Currency markets (FX) for major currencies are generally stable, slow and extremely liquid. That is why relatively rarely, in the absence of mass shocks or market dislocations, large movements of these currencies are observed. However, in recent quarters, the Japanese yen (JPY) fell at a record rate against the US dollar. USD: JPY has accelerated even more in recent weeks, and the Japanese currency has fallen to a level not seen in many years.
The reason for the sharp depreciation of the yen is mainly due to a clear difference in the political orientations of the Bank of Japan (BoJ) and other major central banks. The US Federal Reserve (Fed) and the European Central Bank (ECB) are moving towards a “hawk” change in inflation control policy. The Bank of Japan’s approach is to maintain its ultra-light policies for longer, given that inflation is not a concern for Japan. Thus, the Bank of Japan will continue to apply negative interest rates, large-scale asset purchases and yield curve control measures that limit long-term interest rates to low levels.
This policy divergence has led to a large outflow of capital from Japan to other developed economies, including the United States, which is putting pressure on the yen. This is due to the fact that Japanese investors are looking abroad for higher returns adjusted for risk. While Japan’s 10-year government bond yields are barely positive, just above 25 basis points (basis points), 10-year US Treasury bond yields are approaching 300 basis points.
Question: Why is the Bank of Japan so “blue”? What is the reason for this policy divergence with the Fed and other central banks?

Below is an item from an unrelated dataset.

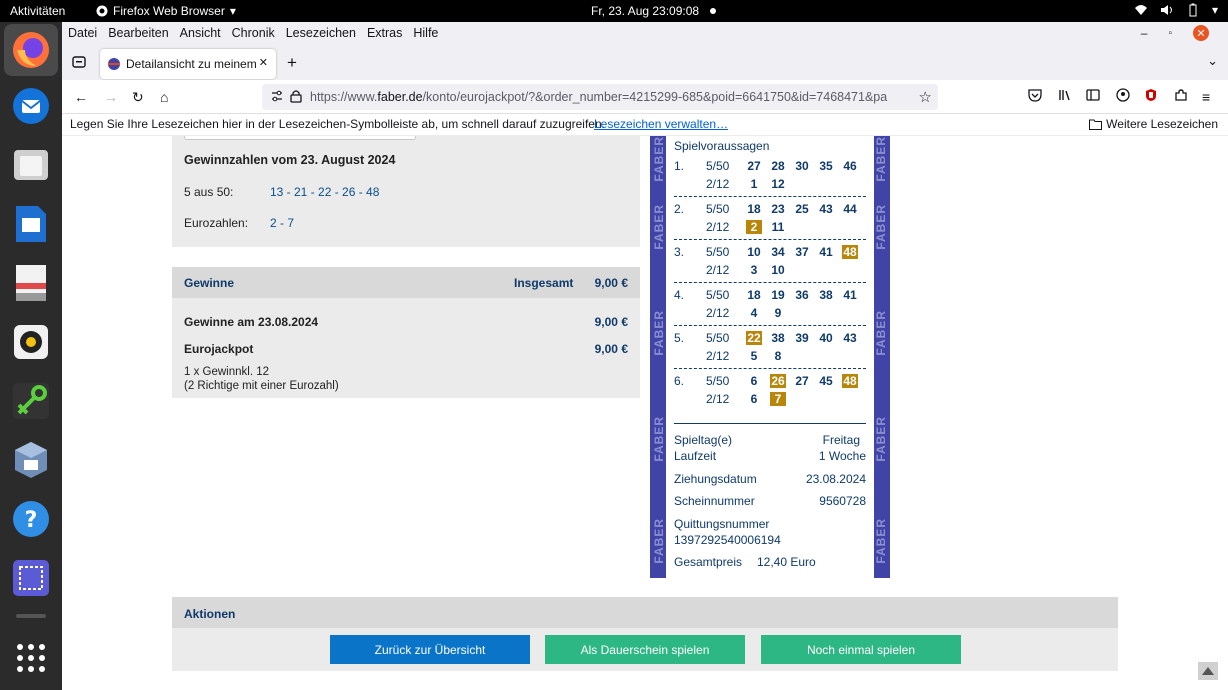  I want to click on ticket-number: 39, so click(802, 338).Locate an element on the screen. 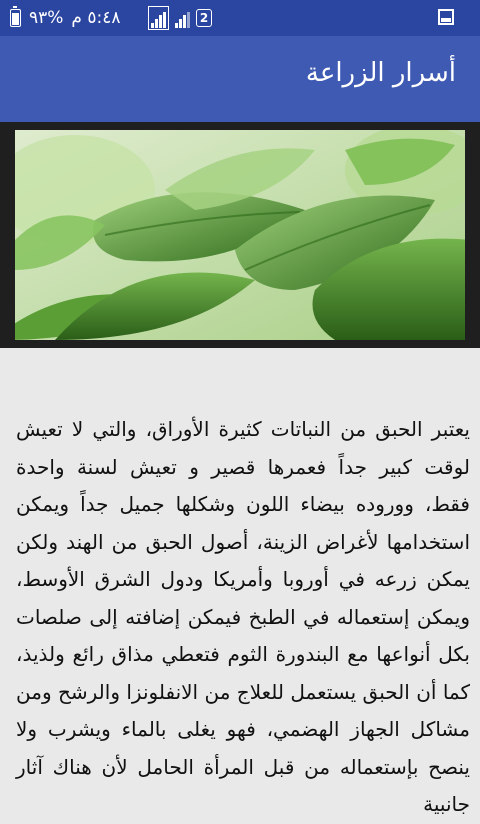 The height and width of the screenshot is (824, 480). image-notification-icon is located at coordinates (446, 17).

In our opinion, it’s all about inflation. And Japan stands out among other developed economies when it comes to inflation, especially in recent quarters. Unlike the Fed or the ECB, which is now focused on fighting inflation, the Bank of Japan’s main struggle remains the fight against radical deflation. In fact, despite the recent recovery from the negative threshold, inflation in Japan remains modest, at 1.2% in March 2022.
Japan’s inflation is still well below the 2% target set by the Bank of Japan in 2013. food and energy related to raw materials. Other components of Japanese inflation, such as housing and education, continue to point to subdued price pressures. There are even some reductions in prices for important goods and services, including health care and transportation. So far, the figures support the idea that the “transition” or infection of imported inflation is limited to Japan.
More importantly, for the seventh year in a row, inflation in Japan is below target. The country remains a deflationary trap consisting of low growth, low inflation and high debt. These trends are dominated by other global inflationary effects, such as the recovery in demand after the pandemic and supply chain bottlenecks. Prolonged deflation in Japan has created a “memory” of fixed prices, which has become entrenched in the behavior of households and businesses. This “consolidation of aspirations” creates a deflationary cycle of low cost feedback, low price growth, low wage growth and overall cost vigilance. Only very large and persistent internal shocks could break this dynamic. In the absence of such persistent shocks and new behaviors, inflation in Japan must remain subdued in the short to medium term.
In general, the divergence of inflation between Japan and other developed economies contributes to the creation of a large difference in interest rates between the Bank of Japan and other major central banks, including the Fed. This leads to an outflow of capital from Japan, which puts pressure on the yen. The yen should remain volatile in dollar terms, but more stable stabilization requires either a collapse in global inflation forecasts or significant Bank of Japan intervention in the foreign exchange market.